[Stored data]
● ● ● ● ● ● ●

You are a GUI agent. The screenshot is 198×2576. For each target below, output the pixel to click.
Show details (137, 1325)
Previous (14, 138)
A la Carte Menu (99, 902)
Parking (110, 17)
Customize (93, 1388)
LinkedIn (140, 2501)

● ● ● ● ● ● ●

- _YOUR INSTRUCTIONS_: Copy each entry exactly. Omit none.

- _REPLY_:
You are a GUI agent. The screenshot is 198×2576. For each target below, output the pixel to click.
Show details (137, 1325)
Previous (14, 138)
A la Carte Menu (99, 902)
Parking (110, 17)
Customize (93, 1388)
LinkedIn (140, 2501)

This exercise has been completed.